Yörükler

Yörükler, insanlar arası sosyal ilişkiler ve karakter açısından; misafirperver, saygıdeğer, cömert, cengâver ve cesur insanlardır. Bunun dışında toplumsal yaşamda uyumlu, itaatkâr, söz dinleyen ve devletine sadıktırlar. Fakat fıtrat olarak sert mizaçlı ve gizliden yüksek cesaretlidirler ki bir kere kandırılır ya da zarara uğratılırlarsa isyan etmek ve isyanda direniş göstermek bağımsızlık ruhlarından gelen en önemli özellikleridir

Bütün Yörük çadırlarında bir iki çeşit ateşli silah bulunur. Bilhassa harp yıllarında halka dağıtılan devlete ait silahlar Yörüklerde pek çoktur.
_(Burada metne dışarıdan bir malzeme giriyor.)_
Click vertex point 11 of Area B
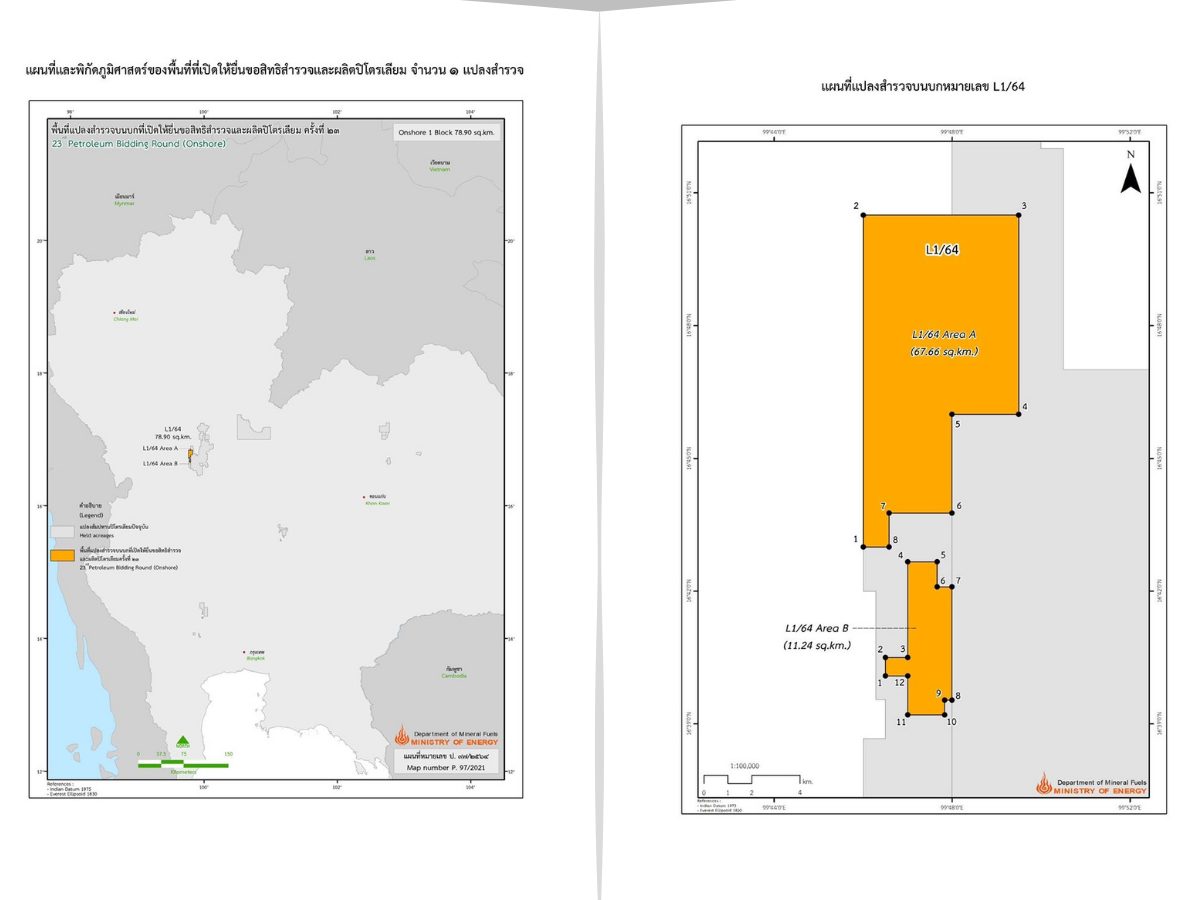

Köylülerde olduğu gibi Yörükler arasında da okuryazar oranı düşüktür. Yörükler arasında askerlikten kurtulmak için medreselere girerek eğitim alan mollalar bulunsa da onların almış oldukları bu eğitim, içinde bulundukları Yörüklerdeki okuryazar sayısını artırmaya yeterli değildir. Ancak Yörükler İslam dininin farzlarını yerine getirme hususunda titiz ve saygılıdırlar.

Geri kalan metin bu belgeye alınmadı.